■ AIM OF THE EXERCISE: Can you repeat every one of the lines below word for word, without changing anything?

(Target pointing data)
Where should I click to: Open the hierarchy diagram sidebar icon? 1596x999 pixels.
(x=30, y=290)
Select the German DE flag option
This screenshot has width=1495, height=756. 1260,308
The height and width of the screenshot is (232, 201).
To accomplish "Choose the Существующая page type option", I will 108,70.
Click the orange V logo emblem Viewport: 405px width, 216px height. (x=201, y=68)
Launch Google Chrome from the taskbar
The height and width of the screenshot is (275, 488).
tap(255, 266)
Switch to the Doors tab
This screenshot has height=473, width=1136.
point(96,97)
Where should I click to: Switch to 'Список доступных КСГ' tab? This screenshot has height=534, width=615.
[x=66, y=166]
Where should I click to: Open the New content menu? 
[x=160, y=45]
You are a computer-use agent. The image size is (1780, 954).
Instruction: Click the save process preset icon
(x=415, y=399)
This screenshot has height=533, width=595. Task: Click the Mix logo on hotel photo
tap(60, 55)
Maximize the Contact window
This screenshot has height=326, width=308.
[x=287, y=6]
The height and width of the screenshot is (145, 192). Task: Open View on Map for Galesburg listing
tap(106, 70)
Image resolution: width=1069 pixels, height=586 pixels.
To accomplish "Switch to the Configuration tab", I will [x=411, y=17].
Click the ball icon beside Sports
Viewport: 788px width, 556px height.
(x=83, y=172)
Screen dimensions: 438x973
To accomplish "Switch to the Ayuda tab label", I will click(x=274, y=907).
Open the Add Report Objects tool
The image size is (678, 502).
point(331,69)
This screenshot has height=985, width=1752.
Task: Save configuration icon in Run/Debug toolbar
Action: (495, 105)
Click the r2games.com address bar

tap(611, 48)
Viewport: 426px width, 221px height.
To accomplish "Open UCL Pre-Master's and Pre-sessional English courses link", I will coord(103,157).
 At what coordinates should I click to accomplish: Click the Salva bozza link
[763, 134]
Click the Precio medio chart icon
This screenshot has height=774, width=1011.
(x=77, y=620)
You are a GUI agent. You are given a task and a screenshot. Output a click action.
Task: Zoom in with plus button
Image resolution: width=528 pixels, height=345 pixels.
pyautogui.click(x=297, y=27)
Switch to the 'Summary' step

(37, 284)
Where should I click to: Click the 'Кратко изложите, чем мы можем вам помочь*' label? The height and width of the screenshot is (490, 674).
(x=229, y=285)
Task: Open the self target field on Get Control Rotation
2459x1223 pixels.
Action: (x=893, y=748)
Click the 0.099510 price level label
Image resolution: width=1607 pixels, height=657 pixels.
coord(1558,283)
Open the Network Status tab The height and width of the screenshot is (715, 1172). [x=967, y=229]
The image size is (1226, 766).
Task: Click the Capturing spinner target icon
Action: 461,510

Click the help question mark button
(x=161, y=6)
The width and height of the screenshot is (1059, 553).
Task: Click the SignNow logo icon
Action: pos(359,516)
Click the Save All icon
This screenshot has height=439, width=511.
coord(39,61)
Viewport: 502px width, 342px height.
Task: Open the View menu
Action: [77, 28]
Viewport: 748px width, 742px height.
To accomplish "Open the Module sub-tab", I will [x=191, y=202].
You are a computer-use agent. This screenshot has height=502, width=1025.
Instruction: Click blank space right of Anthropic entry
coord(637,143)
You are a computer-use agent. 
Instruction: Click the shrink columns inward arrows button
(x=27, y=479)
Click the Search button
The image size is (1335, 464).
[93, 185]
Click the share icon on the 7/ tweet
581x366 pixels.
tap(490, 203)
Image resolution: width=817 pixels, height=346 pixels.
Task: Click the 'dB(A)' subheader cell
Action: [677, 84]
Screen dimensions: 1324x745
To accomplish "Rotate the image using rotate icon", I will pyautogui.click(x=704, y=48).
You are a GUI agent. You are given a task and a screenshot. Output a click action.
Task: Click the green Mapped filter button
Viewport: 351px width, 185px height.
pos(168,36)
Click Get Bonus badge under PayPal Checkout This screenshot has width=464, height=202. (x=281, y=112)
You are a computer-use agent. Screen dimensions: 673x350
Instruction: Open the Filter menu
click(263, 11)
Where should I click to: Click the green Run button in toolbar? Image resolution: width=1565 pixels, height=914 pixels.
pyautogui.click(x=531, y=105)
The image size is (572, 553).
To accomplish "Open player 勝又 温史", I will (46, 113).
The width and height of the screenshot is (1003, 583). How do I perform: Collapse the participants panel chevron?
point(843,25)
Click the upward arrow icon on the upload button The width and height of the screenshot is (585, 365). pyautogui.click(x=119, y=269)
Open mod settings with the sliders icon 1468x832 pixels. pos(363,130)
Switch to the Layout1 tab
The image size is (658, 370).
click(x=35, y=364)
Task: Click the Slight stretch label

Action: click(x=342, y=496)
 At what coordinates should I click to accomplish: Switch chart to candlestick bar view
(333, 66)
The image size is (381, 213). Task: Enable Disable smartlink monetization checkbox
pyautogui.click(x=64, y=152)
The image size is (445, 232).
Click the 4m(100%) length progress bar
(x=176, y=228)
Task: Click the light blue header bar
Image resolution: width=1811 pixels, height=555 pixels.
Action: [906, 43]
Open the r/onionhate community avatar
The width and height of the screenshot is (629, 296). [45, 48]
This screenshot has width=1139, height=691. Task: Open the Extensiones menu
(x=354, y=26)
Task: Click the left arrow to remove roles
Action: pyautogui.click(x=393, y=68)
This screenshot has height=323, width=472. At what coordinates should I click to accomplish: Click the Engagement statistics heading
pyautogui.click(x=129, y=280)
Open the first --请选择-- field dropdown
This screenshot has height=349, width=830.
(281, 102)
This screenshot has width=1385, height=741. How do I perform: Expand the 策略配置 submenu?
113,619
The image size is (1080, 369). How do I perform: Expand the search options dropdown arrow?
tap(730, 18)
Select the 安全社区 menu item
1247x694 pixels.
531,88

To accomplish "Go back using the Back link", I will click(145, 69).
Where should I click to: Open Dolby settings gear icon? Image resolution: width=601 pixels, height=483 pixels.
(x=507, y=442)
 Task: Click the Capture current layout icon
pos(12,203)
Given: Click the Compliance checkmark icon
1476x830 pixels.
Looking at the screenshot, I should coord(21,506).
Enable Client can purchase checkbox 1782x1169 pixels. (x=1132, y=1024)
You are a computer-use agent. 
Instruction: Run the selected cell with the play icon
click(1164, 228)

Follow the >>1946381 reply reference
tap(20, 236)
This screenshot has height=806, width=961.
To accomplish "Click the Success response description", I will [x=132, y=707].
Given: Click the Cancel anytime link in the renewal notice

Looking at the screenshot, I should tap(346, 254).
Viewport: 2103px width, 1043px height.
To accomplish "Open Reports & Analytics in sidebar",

■ TASK ANSWER:
Where should I click to: Open the hierarchy diagram sidebar icon? 1596x999 pixels.
(x=30, y=290)
Select the German DE flag option
This screenshot has width=1495, height=756. 1260,308
The height and width of the screenshot is (232, 201).
To accomplish "Choose the Существующая page type option", I will 108,70.
Click the orange V logo emblem Viewport: 405px width, 216px height. (x=201, y=68)
Launch Google Chrome from the taskbar
The height and width of the screenshot is (275, 488).
tap(255, 266)
Switch to the Doors tab
This screenshot has height=473, width=1136.
point(96,97)
Where should I click to: Switch to 'Список доступных КСГ' tab? This screenshot has height=534, width=615.
[x=66, y=166]
Where should I click to: Open the New content menu? 
[x=160, y=45]
You are a computer-use agent. The image size is (1780, 954).
Instruction: Click the save process preset icon
(x=415, y=399)
This screenshot has height=533, width=595. Task: Click the Mix logo on hotel photo
tap(60, 55)
Maximize the Contact window
This screenshot has height=326, width=308.
[x=287, y=6]
The height and width of the screenshot is (145, 192). Task: Open View on Map for Galesburg listing
tap(106, 70)
Image resolution: width=1069 pixels, height=586 pixels.
To accomplish "Switch to the Configuration tab", I will [x=411, y=17].
Click the ball icon beside Sports
Viewport: 788px width, 556px height.
(x=83, y=172)
Screen dimensions: 438x973
To accomplish "Switch to the Ayuda tab label", I will click(x=274, y=907).
Open the Add Report Objects tool
The image size is (678, 502).
point(331,69)
This screenshot has height=985, width=1752.
Task: Save configuration icon in Run/Debug toolbar
Action: (495, 105)
Click the r2games.com address bar

tap(611, 48)
Viewport: 426px width, 221px height.
To accomplish "Open UCL Pre-Master's and Pre-sessional English courses link", I will coord(103,157).
 At what coordinates should I click to accomplish: Click the Salva bozza link
[763, 134]
Click the Precio medio chart icon
This screenshot has height=774, width=1011.
(x=77, y=620)
You are a GUI agent. You are given a task and a screenshot. Output a click action.
Task: Zoom in with plus button
Image resolution: width=528 pixels, height=345 pixels.
pyautogui.click(x=297, y=27)
Switch to the 'Summary' step

(37, 284)
Where should I click to: Click the 'Кратко изложите, чем мы можем вам помочь*' label? The height and width of the screenshot is (490, 674).
(x=229, y=285)
Task: Open the self target field on Get Control Rotation
2459x1223 pixels.
Action: (x=893, y=748)
Click the 0.099510 price level label
Image resolution: width=1607 pixels, height=657 pixels.
coord(1558,283)
Open the Network Status tab The height and width of the screenshot is (715, 1172). [x=967, y=229]
The image size is (1226, 766).
Task: Click the Capturing spinner target icon
Action: 461,510

Click the help question mark button
(x=161, y=6)
The width and height of the screenshot is (1059, 553).
Task: Click the SignNow logo icon
Action: pos(359,516)
Click the Save All icon
This screenshot has height=439, width=511.
coord(39,61)
Viewport: 502px width, 342px height.
Task: Open the View menu
Action: [77, 28]
Viewport: 748px width, 742px height.
To accomplish "Open the Module sub-tab", I will [x=191, y=202].
You are a computer-use agent. This screenshot has height=502, width=1025.
Instruction: Click blank space right of Anthropic entry
coord(637,143)
You are a computer-use agent. 
Instruction: Click the shrink columns inward arrows button
(x=27, y=479)
Click the Search button
The image size is (1335, 464).
[93, 185]
Click the share icon on the 7/ tweet
581x366 pixels.
tap(490, 203)
Image resolution: width=817 pixels, height=346 pixels.
Task: Click the 'dB(A)' subheader cell
Action: [677, 84]
Screen dimensions: 1324x745
To accomplish "Rotate the image using rotate icon", I will pyautogui.click(x=704, y=48).
You are a GUI agent. You are given a task and a screenshot. Output a click action.
Task: Click the green Mapped filter button
Viewport: 351px width, 185px height.
pos(168,36)
Click Get Bonus badge under PayPal Checkout This screenshot has width=464, height=202. (x=281, y=112)
You are a computer-use agent. Screen dimensions: 673x350
Instruction: Open the Filter menu
click(263, 11)
Where should I click to: Click the green Run button in toolbar? Image resolution: width=1565 pixels, height=914 pixels.
pyautogui.click(x=531, y=105)
The image size is (572, 553).
To accomplish "Open player 勝又 温史", I will (46, 113).
The width and height of the screenshot is (1003, 583). How do I perform: Collapse the participants panel chevron?
point(843,25)
Click the upward arrow icon on the upload button The width and height of the screenshot is (585, 365). pyautogui.click(x=119, y=269)
Open mod settings with the sliders icon 1468x832 pixels. pos(363,130)
Switch to the Layout1 tab
The image size is (658, 370).
click(x=35, y=364)
Task: Click the Slight stretch label

Action: click(x=342, y=496)
 At what coordinates should I click to accomplish: Switch chart to candlestick bar view
(333, 66)
The image size is (381, 213). Task: Enable Disable smartlink monetization checkbox
pyautogui.click(x=64, y=152)
The image size is (445, 232).
Click the 4m(100%) length progress bar
(x=176, y=228)
Task: Click the light blue header bar
Image resolution: width=1811 pixels, height=555 pixels.
Action: [906, 43]
Open the r/onionhate community avatar
The width and height of the screenshot is (629, 296). [45, 48]
This screenshot has width=1139, height=691. Task: Open the Extensiones menu
(x=354, y=26)
Task: Click the left arrow to remove roles
Action: pyautogui.click(x=393, y=68)
This screenshot has height=323, width=472. At what coordinates should I click to accomplish: Click the Engagement statistics heading
pyautogui.click(x=129, y=280)
Open the first --请选择-- field dropdown
This screenshot has height=349, width=830.
(281, 102)
This screenshot has width=1385, height=741. How do I perform: Expand the 策略配置 submenu?
113,619
The image size is (1080, 369). How do I perform: Expand the search options dropdown arrow?
tap(730, 18)
Select the 安全社区 menu item
1247x694 pixels.
531,88

To accomplish "Go back using the Back link", I will click(145, 69).
Where should I click to: Open Dolby settings gear icon? Image resolution: width=601 pixels, height=483 pixels.
(x=507, y=442)
 Task: Click the Capture current layout icon
pos(12,203)
Given: Click the Compliance checkmark icon
1476x830 pixels.
Looking at the screenshot, I should coord(21,506).
Enable Client can purchase checkbox 1782x1169 pixels. (x=1132, y=1024)
You are a computer-use agent. 
Instruction: Run the selected cell with the play icon
click(1164, 228)

Follow the >>1946381 reply reference
tap(20, 236)
This screenshot has height=806, width=961.
To accomplish "Click the Success response description", I will [x=132, y=707].
Given: Click the Cancel anytime link in the renewal notice

Looking at the screenshot, I should tap(346, 254).
Viewport: 2103px width, 1043px height.
To accomplish "Open Reports & Analytics in sidebar",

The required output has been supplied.